Creating an atom
An atom is an independent piece of state. It could be a user name, a selected theme, a list of loaded posts or even some asynchronously fetched data.
An atom can read from other atoms, effectively building a directed dependency graph behind the scenes. You could create an atom that reads the list of loaded posts, and returns only those related to a certain topic. You could store the selected topic in yet another atom, making it reactive too. And they will all stay in sync, efficiently propagating any value changes through the graph.
In Reago, an atom is simply a function.
function $userName() {
return 'snowak';
}
function $selectedTheme() {
return 'light';
}
function $posts() {
return [
{title: 'What is Reago?', text: '...'},
{title: 'Motivation', text: '...'},
{title: 'Getting started', text: '...'}
];
}
INFO
By convention, all atom names are prefixed with a dollar sign ($
). It makes it easier to distinguish them from regular functions and React functional components.
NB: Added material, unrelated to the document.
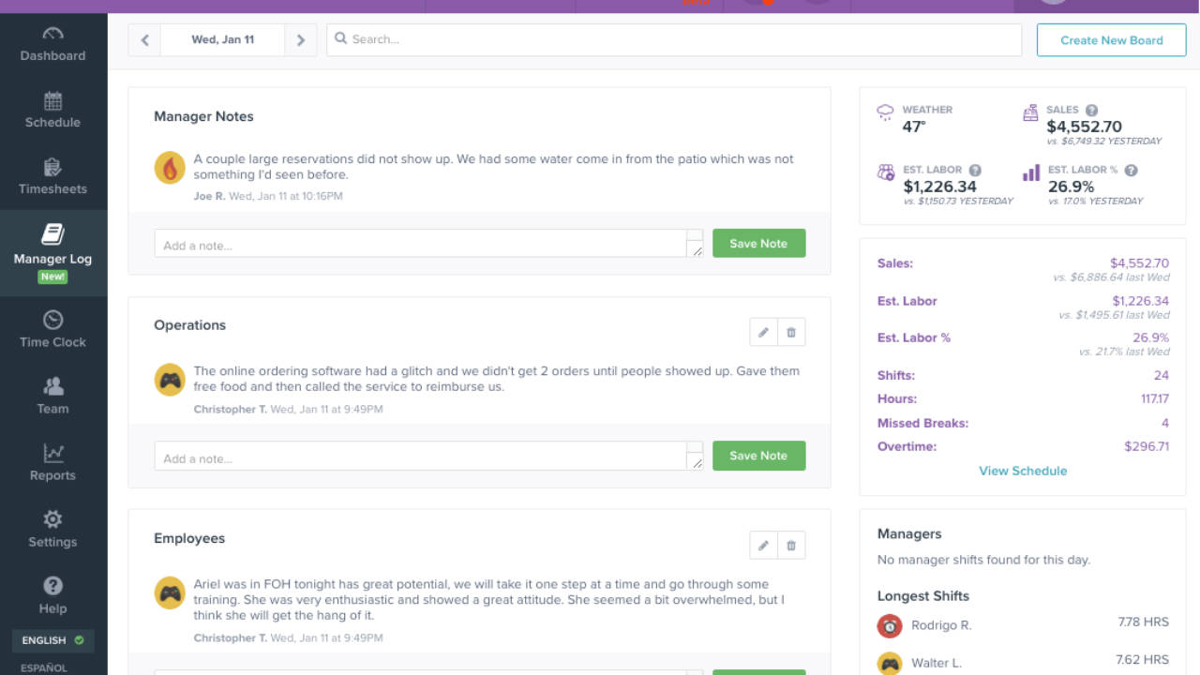Advance to the next day with right chevron

(299, 39)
This is not a strict requirement though - you are free to adopt any other pattern, but we highly recommend staying consistent.
Reading an atom
You can use the read
function to read the value of an atom.
import {read} from 'reago';
function $selectedCountry() {
return 'Japan';
}
console.log(`You selected ${read($selectedCountry)} 😍`);
There is a lot going on behind the scenes.
Reago will determine it sees this atom for the first time. It will compute its value and put it in the internal store. It knows the atom has no dependencies, so its value is fixed and there is no need to recompute it ever again - unless it is manually requested.
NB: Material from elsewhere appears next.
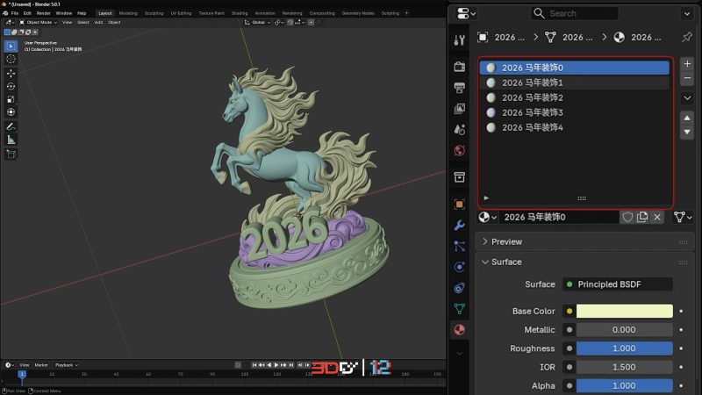Toggle the pin icon in properties header
The width and height of the screenshot is (702, 395).
pos(687,37)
Reading this atom again will read directly from the internal store, skipping the atom function entirely.
import {read} from 'reago';
function $atom() {
console.log('I am being computed!');
return 'some value';
}
// the following will print 'I am being computed!' only *once*
read($atom);
read($atom);
read($atom);
You are not supposed to call atom functions manually, ever. They are always to be run through Reago.
Creating dependencies
An atom can read from other atoms and use them to derive complex states.
import {read} from 'reago';
function $number() {
return 42;
}
function $doubledNumber() {
return read($number) * 2;
}
console.log(`Derived value is ${read($doubledNumber)}`);
Reago tracks read
calls that occur within an atom and automatically builds the dependency graph.
In the example above, it will recognize that $number
is a dependency of $doubledNumber
and later use it to determine which parts of the graph must be recomputed when some value change.
Rules of atoms
Atoms are declarative. An atom function declares how its value is computed. If you are familiar with React functional components, this is exactly the same concept.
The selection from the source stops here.